The 2022-2023 influenza (flu) season epidemic is off to an early start in the European region as concerns over Respiratory syncytial virus (RSV) rise and COVID-19 is still being a threat.
The region is currently experiencing increasing circulation of influenza and RSV. Together with COVID-19, these viruses are expected to have a high impact on our health services and populations this winter. This highlights how important it is for vulnerable groups to get vaccinated against influenza and COVID-19 as well as for everyone to protect themselves and others from infections.
We are already seeing influenza viruses (A and B) circulating in different parts of the region. While circulating among all age-groups and particularly in children of school-age, influenza A viruses usually cause severe disease mostly for older people and those with chronic conditions.
An increasing number of people is being admitted to hospitals due to influenza, with hospital admissions rising since October. Our populations, 55 years and older, account for almost half of reported influenza hospital admissions.
In 23 countries reporting Severe Acute Respiratory Infection (SARI) data, hospitalised patients have been diagnosed mostly with type B viruses (85%), with children aged four years and younger being the most often affected.
RSV has also been on the rise since October, with some 20 countries and areas experiencing intensified RSV activity.
COVID-19 case rates, hospital and intensive care unit (ICU) admissions, and death rates are currently low compared to the past 12 months, but this situation could change as new variants emerge, and the disease continues to strain healthcare resources.
With the continued impact of the COVID-19 pandemic and the circulation and health impact of other respiratory pathogens, it is challenging to predict how the new winter period will develop.
In view of this, we cannot afford to become complacent. We must step up vaccination programmes and preparedness measures across the region. The need to protect our populations’ health, especially the most vulnerable, is as strong as ever.
We continue to encourage the most vulnerable – older people, pregnant women, people with underlying health conditions such as heart disease, and health workers – to get vaccinated against seasonal influenza and COVID-19.
We cannot say it enough: Vaccination saves lives. It decreases the chances of being infected and reduces the risk of severe illness from COVID-19 and seasonal influenza.
Personal protective measures also help us keep all respiratory viruses – seasonal influenza, COVID-19 and RSV – at bay. We continue to urge everyone to protect themselves by taking simple but effective measures – from cleaning hands regularly, wearing well-fitting masks, particularly when in crowded, closed settings with inadequate ventilation, to staying away from others when ill with a respiratory virus.
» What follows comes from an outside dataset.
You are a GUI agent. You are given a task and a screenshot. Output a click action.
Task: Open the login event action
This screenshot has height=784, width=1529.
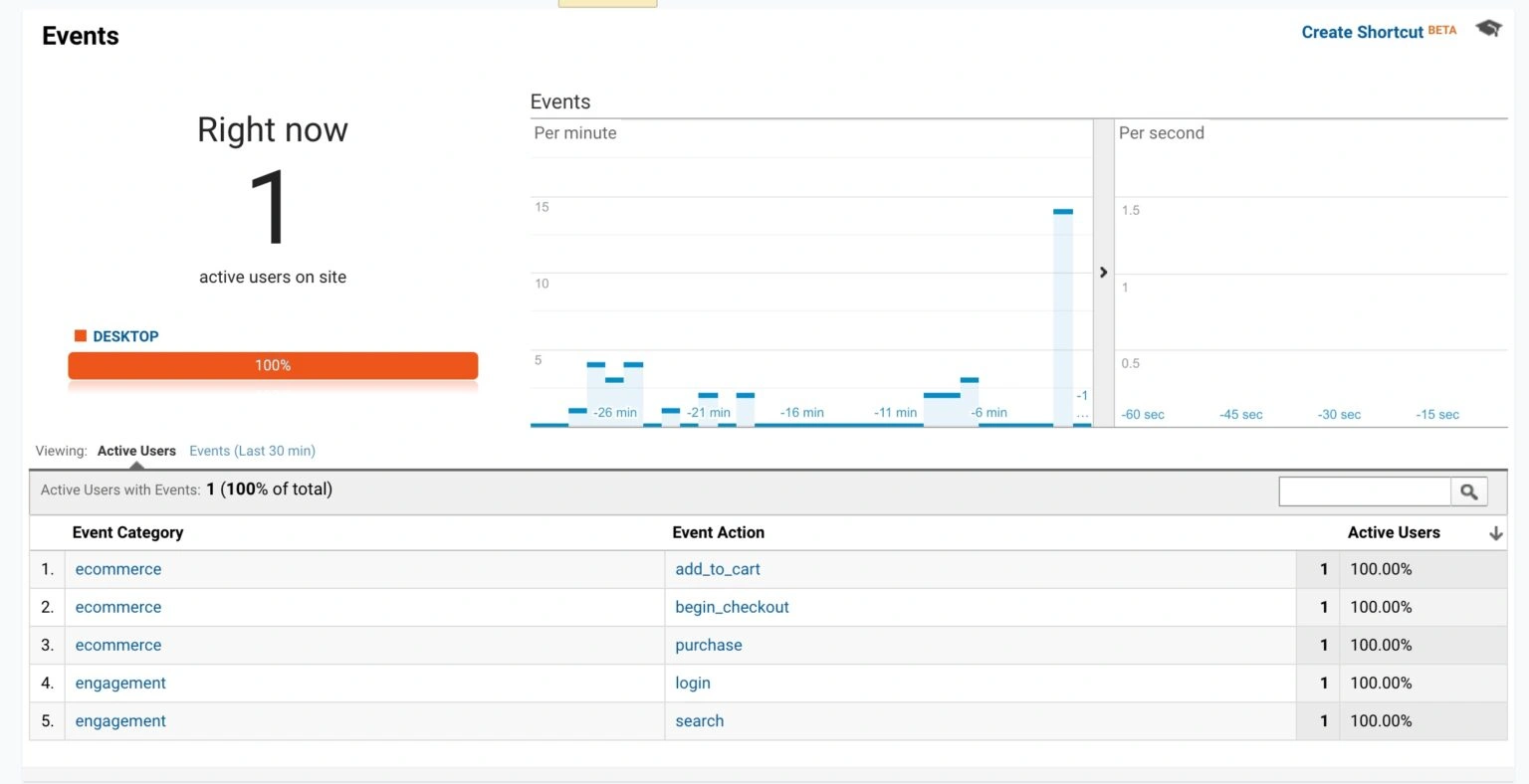coord(692,683)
It is also important for countries to monitor not only SARS-CoV-2, but also how influenza and RSV viruses are spreading and affecting people and health care systems. Reporting these findings to WHO/Europe and ECDC will help better understand the impact of several respiratory viruses co-circulating widely, and to further strengthen our prevention and control measures.
We also recommend clinicians to consider early antiviral treatments and prophylaxis for influenza, RSV and COVID-19, according to national guidance, for those who are at risk of severe disease, to prevent severe outcomes and reduce the burden on healthcare systems.
Only by being prepared, staying vigilant and continuing to do what we know works will we be able to overcome this winter’s challenge.
WHO/Europe issued strategy recommendations to protect the most vulnerable from respiratory viruses, including SARS-CoV-2, influenza and RSV, during the autumn and winter. The European Commission has also published a communication on preparing for the autumn and winter 2022–2023 to help countries prepare their response to a likely increase of COVID-19 and influenza.
In the European region, an influenza epidemic is declared after influenza cases are higher than baseline/in the summer months (over 10 per cent of patients with respiratory symptoms who go to selected doctors and are tested are confirmed as having influenza virus infections) over 2 consecutive weeks.
Using this definition, the 2022-2023 epidemic started in the week beginning 7 November (and was declared in the week beginning 21 November).
In a typical year, 5–15% of the population is affected by influenza, leading to 3–5 million cases of severe flu and around 650 000 deaths globally. Around 70 000 of those deaths are in WHO’s European Region on average.
RSV is a seasonal virus that recurs each year in Europe with peaks mainly during the autumn, winter, and spring months (October to April), and is a leading cause of acute lower respiratory tract infections in infants and young children.
Common symptoms of RSV include runny nose, decrease in appetite, coughing, sneezing, fever and wheezing. Most RSV infections resolve on their own in a week or two, but RSV can also cause more severe infections such as bronchiolitis, an inflammation of the small airways in the lung, and pneumonia, an infection of the lungs.
Although RSV infection is nearly unavoidable for most children, special efforts should be made to protect preterm babies and infants younger than six months old, particularly those with underlying lung and heart disease. In addition, toddlers who have not encountered RSV during the COVID-19 pandemic would be at an increased risk of infection.
Therapeutics against severe RSV infection have been approved, and researchers are in the process of developing vaccines.